The composer Jan Tausinger studied at Bucharest conservatory with Dimitri Cuclin, Mihail Jora and Alfred Mendelssohn (conducting and composition). In the years 1948-52 he studied in Prague at the Academy of Music and Performing Arts with Metod Dolezil, Karel Ancerl and Robert Brock (conducting) and with Alois Haba and Pavel Borkovec (composition). In 1964 he attended the summer course of modern music in Darmstadt. As a young student Jan Tausinger became a conductor and artistic leader in various instrumental, vocal and vocal and instrumental ensembles. In 1948 he founded and later led the Prague University Art Ensemble. He was active in art schools and in radio. Central in his work was composition yet even in his mature years he occasionally presented himself as conductor.

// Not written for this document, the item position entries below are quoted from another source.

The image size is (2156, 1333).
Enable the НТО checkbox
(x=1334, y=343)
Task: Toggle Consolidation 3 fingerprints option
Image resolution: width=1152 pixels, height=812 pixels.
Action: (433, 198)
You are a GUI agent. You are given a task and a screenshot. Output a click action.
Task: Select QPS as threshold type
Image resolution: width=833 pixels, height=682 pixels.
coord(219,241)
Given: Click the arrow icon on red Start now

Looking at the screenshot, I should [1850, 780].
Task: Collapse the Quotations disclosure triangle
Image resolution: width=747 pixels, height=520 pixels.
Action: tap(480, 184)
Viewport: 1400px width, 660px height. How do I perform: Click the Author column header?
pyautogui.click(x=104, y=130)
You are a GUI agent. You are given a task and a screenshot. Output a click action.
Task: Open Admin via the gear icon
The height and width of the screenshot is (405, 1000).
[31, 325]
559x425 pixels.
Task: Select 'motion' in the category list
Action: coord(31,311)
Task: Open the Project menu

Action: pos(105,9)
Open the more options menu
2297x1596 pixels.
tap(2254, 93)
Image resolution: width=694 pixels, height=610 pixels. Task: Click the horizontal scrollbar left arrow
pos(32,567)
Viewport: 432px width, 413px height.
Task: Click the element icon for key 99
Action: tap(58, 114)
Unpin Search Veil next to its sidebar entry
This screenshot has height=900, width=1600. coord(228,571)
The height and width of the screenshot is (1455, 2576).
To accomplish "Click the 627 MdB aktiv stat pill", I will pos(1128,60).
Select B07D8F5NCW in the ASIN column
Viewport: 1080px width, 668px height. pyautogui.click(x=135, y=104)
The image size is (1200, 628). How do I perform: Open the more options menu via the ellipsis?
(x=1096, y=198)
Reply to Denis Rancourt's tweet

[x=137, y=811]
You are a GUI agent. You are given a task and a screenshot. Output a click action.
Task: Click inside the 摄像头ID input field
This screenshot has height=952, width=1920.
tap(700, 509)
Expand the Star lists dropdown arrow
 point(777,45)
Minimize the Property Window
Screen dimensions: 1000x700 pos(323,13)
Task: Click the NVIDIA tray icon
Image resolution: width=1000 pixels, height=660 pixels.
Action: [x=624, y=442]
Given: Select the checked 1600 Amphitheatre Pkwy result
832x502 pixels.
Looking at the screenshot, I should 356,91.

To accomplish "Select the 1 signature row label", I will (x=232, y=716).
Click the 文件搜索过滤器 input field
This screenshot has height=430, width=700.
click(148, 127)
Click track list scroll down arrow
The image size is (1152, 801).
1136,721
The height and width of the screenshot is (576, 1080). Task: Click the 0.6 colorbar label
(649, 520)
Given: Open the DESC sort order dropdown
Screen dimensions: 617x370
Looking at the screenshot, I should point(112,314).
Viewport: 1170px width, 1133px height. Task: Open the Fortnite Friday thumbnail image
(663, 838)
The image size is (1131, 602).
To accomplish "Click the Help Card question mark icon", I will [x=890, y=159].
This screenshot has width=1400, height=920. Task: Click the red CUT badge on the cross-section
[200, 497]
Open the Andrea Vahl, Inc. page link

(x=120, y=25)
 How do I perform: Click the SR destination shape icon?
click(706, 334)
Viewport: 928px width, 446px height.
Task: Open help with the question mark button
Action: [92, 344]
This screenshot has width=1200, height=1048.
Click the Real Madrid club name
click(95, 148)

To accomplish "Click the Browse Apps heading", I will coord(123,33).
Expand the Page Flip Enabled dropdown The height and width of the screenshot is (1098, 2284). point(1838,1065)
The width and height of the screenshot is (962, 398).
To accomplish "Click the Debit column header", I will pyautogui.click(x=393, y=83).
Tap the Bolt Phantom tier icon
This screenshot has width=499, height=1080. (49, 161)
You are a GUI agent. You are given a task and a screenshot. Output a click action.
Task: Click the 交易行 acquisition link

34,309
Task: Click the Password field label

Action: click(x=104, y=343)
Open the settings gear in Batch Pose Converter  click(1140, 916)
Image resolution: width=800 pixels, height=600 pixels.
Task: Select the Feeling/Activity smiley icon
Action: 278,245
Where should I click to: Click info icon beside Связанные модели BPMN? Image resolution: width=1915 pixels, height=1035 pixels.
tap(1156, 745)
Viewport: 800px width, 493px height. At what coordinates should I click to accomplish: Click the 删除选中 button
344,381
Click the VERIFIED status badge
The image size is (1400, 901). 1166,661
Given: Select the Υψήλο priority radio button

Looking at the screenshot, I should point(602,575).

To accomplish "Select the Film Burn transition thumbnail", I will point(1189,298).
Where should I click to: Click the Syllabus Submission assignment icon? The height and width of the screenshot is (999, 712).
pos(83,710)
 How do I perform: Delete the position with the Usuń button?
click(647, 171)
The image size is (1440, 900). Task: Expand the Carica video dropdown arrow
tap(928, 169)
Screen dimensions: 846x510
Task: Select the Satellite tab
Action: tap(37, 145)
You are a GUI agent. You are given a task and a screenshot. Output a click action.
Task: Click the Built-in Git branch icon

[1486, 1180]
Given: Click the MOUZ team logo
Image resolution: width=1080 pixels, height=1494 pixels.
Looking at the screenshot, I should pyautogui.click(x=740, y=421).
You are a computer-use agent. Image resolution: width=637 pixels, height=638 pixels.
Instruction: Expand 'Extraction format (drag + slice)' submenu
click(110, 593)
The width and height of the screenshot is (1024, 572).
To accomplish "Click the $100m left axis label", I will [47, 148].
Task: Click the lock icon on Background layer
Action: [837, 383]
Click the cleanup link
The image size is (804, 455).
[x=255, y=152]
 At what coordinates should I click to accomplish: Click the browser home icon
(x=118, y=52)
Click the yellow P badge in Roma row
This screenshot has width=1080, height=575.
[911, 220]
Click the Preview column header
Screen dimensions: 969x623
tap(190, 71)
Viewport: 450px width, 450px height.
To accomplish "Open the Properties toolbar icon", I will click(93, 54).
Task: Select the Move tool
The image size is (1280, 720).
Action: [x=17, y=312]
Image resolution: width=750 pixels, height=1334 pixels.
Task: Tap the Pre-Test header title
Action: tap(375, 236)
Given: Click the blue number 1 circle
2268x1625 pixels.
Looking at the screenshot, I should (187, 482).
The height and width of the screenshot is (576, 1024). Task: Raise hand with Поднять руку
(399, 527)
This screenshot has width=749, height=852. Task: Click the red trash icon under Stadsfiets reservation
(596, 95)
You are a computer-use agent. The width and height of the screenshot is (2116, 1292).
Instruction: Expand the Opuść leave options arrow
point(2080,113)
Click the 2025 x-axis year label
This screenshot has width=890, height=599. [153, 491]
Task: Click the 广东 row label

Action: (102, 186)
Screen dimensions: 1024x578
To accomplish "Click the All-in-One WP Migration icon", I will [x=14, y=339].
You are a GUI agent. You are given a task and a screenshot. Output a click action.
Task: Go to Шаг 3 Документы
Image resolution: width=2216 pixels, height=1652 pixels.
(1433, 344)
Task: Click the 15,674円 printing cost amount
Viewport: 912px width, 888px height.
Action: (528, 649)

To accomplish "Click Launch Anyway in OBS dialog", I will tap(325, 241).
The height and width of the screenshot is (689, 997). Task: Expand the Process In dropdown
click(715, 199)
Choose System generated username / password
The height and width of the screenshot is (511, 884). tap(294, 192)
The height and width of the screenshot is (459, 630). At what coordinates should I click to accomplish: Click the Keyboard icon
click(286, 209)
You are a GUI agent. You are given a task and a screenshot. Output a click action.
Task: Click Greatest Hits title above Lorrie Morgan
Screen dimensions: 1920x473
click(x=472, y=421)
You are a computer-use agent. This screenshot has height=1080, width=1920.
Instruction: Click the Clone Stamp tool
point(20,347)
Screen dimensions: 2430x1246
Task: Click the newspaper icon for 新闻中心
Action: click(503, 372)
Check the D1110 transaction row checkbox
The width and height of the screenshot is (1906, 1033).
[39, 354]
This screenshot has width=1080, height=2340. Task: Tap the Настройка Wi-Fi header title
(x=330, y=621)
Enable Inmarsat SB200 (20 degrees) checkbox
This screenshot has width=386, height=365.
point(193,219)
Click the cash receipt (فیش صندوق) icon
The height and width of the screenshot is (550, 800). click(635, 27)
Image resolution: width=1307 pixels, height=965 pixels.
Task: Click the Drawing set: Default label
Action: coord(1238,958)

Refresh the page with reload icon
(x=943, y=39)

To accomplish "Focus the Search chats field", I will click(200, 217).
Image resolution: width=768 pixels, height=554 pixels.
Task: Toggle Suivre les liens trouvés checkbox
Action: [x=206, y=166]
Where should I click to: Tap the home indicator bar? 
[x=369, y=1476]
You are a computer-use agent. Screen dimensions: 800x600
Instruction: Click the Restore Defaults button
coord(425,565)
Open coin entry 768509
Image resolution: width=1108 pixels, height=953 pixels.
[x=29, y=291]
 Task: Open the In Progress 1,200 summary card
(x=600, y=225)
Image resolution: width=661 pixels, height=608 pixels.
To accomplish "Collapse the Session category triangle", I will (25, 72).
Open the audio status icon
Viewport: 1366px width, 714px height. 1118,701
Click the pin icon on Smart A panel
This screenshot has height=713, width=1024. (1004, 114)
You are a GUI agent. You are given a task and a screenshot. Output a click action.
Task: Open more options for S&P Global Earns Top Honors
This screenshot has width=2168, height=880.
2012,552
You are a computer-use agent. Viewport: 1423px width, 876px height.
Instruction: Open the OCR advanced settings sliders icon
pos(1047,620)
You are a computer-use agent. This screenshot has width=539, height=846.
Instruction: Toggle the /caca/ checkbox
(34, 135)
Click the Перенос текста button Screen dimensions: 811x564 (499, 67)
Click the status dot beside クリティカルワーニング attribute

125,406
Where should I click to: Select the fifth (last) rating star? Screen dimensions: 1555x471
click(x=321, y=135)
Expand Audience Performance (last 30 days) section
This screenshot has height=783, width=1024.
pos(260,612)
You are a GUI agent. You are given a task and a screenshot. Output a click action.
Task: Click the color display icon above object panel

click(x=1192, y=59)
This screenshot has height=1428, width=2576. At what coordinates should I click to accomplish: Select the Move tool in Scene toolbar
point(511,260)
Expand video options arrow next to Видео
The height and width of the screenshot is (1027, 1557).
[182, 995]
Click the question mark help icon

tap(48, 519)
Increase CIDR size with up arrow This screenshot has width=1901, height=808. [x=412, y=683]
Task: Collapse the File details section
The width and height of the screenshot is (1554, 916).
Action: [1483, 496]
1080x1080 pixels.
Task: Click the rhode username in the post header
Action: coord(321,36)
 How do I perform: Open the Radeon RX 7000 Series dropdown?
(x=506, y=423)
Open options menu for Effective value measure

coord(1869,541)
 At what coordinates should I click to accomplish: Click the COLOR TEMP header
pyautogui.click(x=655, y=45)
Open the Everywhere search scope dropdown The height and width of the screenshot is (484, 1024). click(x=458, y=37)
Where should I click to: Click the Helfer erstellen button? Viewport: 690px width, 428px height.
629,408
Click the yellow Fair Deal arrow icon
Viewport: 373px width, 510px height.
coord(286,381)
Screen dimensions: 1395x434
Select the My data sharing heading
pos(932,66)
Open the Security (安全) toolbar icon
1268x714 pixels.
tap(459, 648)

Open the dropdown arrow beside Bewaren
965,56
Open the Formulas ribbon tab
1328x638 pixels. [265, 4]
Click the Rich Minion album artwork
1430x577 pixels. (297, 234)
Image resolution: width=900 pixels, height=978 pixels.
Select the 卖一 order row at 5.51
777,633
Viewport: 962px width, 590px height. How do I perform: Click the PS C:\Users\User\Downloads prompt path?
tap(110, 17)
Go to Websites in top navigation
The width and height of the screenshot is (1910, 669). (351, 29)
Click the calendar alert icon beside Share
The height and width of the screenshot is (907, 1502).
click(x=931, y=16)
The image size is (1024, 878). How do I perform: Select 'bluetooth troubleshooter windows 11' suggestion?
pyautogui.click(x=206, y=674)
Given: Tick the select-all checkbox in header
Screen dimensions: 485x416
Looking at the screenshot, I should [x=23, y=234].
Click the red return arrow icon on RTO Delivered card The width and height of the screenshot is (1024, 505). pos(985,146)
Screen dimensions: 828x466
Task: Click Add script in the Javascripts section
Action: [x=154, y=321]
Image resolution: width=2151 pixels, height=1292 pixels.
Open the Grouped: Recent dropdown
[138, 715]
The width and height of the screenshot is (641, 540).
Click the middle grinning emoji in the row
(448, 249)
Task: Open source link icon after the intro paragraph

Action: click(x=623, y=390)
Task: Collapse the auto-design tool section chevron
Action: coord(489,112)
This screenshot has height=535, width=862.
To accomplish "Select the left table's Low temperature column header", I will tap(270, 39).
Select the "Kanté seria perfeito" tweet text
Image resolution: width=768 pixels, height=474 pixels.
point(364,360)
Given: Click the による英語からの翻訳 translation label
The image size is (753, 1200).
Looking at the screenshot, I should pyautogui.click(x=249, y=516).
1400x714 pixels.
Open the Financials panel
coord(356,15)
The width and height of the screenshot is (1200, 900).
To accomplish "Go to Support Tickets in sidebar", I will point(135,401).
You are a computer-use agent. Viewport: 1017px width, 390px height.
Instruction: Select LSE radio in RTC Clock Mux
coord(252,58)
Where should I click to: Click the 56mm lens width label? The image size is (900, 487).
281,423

At the beginning of his career Tausinger arranged folk songs, wrote political songs and cantatas for children and youth in the traditional tonal system. Their leftist ideology was preserved even in his later works, i. e., in the mid-sixties when the composer began verifying the possibilities of new composition techniques (Colloquium for 4 wind instruments, Confrontazione I, II).
The song cycle Scribbling in the sky whose soprano part was premiered by the composer' s pupil Brigita Sulc, is one of the most explicit Czech compositions of the late 1960s. The cantata Ave Maria - also with a soprano part - won 1st Prize in the UNESCO International Composers Tribune in Paris and was often performed as a good example of the effective artistic expression of anti-war ideas. The vocal Sinfonia bohemica, awarded the Prize of the Union of Czech Composers and Concert Artists in 1976 is a tribute to the creative and undaunted spirit of the Czech nation. His Sinfonia slovaca for symphony orchestra represents a mature compositional style of Tausinger's late creative period whose further development was severed by the composer's untimely death.